銅剣を配布した部族が神格化されたものがイザナミであり、銅剣を配布した部族が神格化されたものがイザナギだと考えていますが、イザナミは銅剣を配布した部族に擁立された奴国王でもあると考えます。イザナミが火の神・カグツチを生んだために焼死するのは2世紀初頭に奴国王が滅んだことが語られているようです。
滅んだ奴国王に代わって倭の盟主になるのが107年に遣使した面土国王の帥升ですが、これが神話のスサノオであり面土国は筑前宗像郡のようです。
このように考えると高天が原神話の構造が見えてきます。図は私の考える高天が原神話の概念ですが、イザナギ・ミイザナミが島や国、神々を生むオノゴロ島は筑前の志賀島のようです。
志賀島からは57年に奴国王に授与された金印が出土していますが、志賀島が神聖視されていたが故に金印の埋納地になり、神話の舞台にもなったのでしょう。
イザナギは神退り(かむさり、神でなくなること)したイザナミを追って「根之堅洲国」に行きますが、「根之堅洲国」は「黄泉の国」とも言われ、一般に出雲だと考えられています。ここで神話の舞台は筑紫から出雲に移ります。
舞台が急に変わるので途惑いますが、出雲神話のイザナミは370本にものぼる中細形銅剣C類や、瀬戸内の平形銅剣を配布した部族でもあるようです。高天が原のイザナミと出雲のイザナミは銅剣を配布した部族という点では一致するものの、区別して考えなければならないようです。
「黄泉の国」から逃げ帰ったイザナギは「橘之小戸之阿波岐原」で禊ぎをして22神を生みますが、生まれた神の中には志賀海神社の綿津美3神や、住吉神社の筒之男3神、警固神社の直比神ように博多湾の沿岸で祭られているものがあり、「小戸之阿波岐原」は博多湾の沿岸とするのがよいようです。
『古事記』で22神の最後に生まれたとされている天照大御神は卑弥呼であり、月読は卑弥呼の弟のようです。またスサノオは面土国王のようです。イザナギは天照大御神には高天が原を、月読には夜之食国を、スサノオには海原を統治するように命じています。
『日本書紀』の一書は天照大御神と月読は天に送り上げられたとしていますが、天とは高天が原のことであり邪馬台国のことです。

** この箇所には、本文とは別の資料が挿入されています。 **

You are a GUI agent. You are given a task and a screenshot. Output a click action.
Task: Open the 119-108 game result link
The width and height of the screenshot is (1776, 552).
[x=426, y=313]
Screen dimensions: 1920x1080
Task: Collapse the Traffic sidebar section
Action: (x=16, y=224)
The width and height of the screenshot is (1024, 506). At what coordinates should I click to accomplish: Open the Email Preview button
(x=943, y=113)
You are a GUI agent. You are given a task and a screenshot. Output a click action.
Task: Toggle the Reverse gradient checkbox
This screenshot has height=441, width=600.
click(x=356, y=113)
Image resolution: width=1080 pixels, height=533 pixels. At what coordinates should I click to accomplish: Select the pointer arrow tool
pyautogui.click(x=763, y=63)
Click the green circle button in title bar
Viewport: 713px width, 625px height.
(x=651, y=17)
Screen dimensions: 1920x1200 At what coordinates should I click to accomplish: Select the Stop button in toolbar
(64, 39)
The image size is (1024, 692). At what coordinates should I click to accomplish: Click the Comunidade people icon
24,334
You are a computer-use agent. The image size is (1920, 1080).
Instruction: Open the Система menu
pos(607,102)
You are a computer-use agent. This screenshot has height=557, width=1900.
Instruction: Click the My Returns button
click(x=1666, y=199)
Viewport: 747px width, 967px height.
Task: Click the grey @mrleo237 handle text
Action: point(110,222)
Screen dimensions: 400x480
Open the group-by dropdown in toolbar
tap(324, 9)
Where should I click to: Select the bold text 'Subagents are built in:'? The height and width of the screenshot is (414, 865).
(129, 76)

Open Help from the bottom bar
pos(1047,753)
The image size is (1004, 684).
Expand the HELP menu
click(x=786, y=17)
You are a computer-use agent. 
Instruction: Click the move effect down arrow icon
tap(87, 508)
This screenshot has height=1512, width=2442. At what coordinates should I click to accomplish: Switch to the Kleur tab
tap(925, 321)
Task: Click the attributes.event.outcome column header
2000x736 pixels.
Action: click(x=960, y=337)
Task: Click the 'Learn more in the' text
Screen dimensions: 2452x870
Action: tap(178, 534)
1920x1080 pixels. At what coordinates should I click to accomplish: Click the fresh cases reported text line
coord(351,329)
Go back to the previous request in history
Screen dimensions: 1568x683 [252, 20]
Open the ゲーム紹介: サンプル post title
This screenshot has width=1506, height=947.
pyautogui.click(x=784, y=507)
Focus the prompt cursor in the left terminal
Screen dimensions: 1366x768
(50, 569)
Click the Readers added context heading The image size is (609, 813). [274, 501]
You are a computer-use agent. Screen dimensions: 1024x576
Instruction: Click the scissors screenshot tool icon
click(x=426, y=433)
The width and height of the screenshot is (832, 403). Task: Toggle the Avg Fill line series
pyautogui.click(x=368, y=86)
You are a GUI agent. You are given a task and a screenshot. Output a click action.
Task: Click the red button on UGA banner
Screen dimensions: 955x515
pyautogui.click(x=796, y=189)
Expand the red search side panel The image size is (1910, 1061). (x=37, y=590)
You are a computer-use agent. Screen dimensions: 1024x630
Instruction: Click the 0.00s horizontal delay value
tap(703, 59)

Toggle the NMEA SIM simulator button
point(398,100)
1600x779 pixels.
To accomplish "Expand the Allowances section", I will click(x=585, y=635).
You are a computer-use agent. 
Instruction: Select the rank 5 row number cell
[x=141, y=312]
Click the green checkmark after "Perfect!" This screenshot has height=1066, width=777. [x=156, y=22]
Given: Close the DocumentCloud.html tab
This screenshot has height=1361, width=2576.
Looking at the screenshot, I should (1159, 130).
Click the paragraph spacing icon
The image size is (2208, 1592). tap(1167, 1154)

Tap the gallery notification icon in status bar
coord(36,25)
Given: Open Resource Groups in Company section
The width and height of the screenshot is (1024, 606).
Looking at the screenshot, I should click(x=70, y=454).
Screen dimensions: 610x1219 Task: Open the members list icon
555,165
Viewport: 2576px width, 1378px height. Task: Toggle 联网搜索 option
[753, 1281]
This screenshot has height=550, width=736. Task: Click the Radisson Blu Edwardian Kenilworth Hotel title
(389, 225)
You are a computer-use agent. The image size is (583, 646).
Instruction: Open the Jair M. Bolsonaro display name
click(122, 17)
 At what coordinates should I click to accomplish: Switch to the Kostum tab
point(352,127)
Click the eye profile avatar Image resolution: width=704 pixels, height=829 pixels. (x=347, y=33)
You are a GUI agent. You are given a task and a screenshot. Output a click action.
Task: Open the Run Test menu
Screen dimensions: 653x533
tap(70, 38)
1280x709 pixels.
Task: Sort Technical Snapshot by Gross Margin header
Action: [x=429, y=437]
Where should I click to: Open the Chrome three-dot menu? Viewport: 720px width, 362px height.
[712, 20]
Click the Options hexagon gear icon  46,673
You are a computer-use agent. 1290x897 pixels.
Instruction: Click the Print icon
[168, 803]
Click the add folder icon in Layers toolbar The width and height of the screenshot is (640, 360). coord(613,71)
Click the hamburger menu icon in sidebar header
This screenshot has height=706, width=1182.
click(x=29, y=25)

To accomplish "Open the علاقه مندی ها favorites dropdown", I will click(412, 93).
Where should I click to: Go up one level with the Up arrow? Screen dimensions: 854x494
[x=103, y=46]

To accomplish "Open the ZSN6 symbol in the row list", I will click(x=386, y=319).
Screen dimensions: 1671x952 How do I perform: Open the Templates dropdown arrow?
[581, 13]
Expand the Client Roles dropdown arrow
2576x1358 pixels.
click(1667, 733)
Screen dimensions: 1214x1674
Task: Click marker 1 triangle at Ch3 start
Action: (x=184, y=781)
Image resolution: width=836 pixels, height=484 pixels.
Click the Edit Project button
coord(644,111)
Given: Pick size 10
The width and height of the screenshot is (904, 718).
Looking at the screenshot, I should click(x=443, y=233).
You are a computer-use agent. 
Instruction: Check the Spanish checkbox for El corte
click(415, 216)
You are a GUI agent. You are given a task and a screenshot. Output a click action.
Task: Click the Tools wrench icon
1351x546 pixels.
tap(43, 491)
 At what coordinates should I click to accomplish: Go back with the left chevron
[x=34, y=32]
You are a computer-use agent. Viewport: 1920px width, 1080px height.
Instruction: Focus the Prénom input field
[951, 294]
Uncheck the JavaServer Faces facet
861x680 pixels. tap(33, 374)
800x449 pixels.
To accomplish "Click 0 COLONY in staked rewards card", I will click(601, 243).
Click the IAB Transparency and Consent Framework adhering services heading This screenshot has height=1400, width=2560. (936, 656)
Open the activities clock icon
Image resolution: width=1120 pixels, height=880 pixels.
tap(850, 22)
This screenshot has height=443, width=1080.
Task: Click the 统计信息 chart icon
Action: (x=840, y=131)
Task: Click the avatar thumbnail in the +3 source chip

2神が天に送り上げられたのは、王になった卑弥呼を弟が補佐するようになったということのようです。
筑前の筑後川水系域が高天が原で、ここが卑弥呼の都のある元来の邪馬台国だと考えます。筑後が夜之食国でありそれは投馬国だと考えていますが、邪馬台国と奴国・面土国は対立しており、そのために投馬国の有力者である卑弥呼姉弟が共立されて女王国を統治するようになるのだと考えます。
私の考えは邪馬台国と投馬国は宗像郡(面土国)の南になければならないということから始まりますが、以後に述べることの多くは、安本美典氏の『高天原の謎』(講談社現代新書、昭和49年)の163~173ページに依拠しています。
「小戸之阿波岐原」と高天が原が戸数7万の邪馬台国のようですが、元来の邪馬台国は筑前上座郡(現在の朝倉市の東半と東峰村)だと考えています。そこから見る筑紫平野の光景は、まさに高天が原から下界を眺める感があります。
宗像郡が海原であり面土国だと考えていますが、図の赤線は倭人伝・神話から想定した交通路です。天之八衢は田川郡で伊都国であり、海原と天之八衢の間が倭人伝に見える「東南陸行五百里到伊都国」の行程だと考えます。
概観すると高天が原神話は、海原(面土国、スサノオ)・根之堅洲国(奴国、イザナミ)と、高天が原(邪馬台国、天照大神)・小戸之阿波岐原(邪馬台国、イザナギ)・夜之食国(投馬国、月読)とは対立する関係にあり、天之八衢(伊都国)には猿田彦(一大率)が配置されて海原と根之堅州国を「検察」しているという構図になるようです。